Google might offer Google Now in the latest Chromium version to "build on its differentiation from Apple for developers," Kernochan guessed. "Google now, with its emphasis on effective search rather than Siri's 'humanness' is a case in point."
The inclusion of Google Now on desktops running Google Chrome and on Chromebooks is "an incremental step in making wider arrays of apps with notification of a wider range of information at one go available to Google users," Kernochan said. "This was previously more of a manual task for app developers, which meant that most didn't approximate this kind of notification, as far as I know."
Such a development could "presumably make Chromebooks richer and the overall platform more sticky," said Al Hilwa, a research program director at IDC.

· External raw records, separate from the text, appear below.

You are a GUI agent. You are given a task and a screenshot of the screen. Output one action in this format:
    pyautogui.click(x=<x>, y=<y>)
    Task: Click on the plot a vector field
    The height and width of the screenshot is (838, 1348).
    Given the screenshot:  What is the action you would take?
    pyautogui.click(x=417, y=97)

Possible Issues for Google
Google has typically tried to ensure that Chrome is a relatively pure HTML5 platform.
"Whether they'd add more richness to it and define a platform on top of other platforms is an interesting question," Hilwa told TechNewsWorld.
The search giant so far has positioned Chromebooks as pure Web engines.
"Adding richness beyond the standard will, over time, increase the surface area for security issues and such," Hilwa said.
The incorporation of Google Now into the Chrome browser will see Google's and Apple's operating systems mirror each other even more closely.
"Certainly they appear to be converging over the last year or so," Kernochan said. "Note, however, that Apple appears to be coming out with a major change in the industry less often, which allows Google to do this. Certainly this type of mirroring is more in Google's DNA than Apple's."
Both Apple's iOS and Mac OS X operating systems already have push-notification systems, and iOS puts all its notifications into its Notification Center. The Notification Center became available to Mac users as part of OS X Mountain Lion last year. That brings up the question of whether Google is perhaps playing catch-up.
"Google may have done it later, but Google is also different in the types of rich information it emphasizes," Kernochan pointed out. "On the other hand, differentiation may matter less in the future if developers view both sides as more or less equivalent, which would probably be a good thing for Google."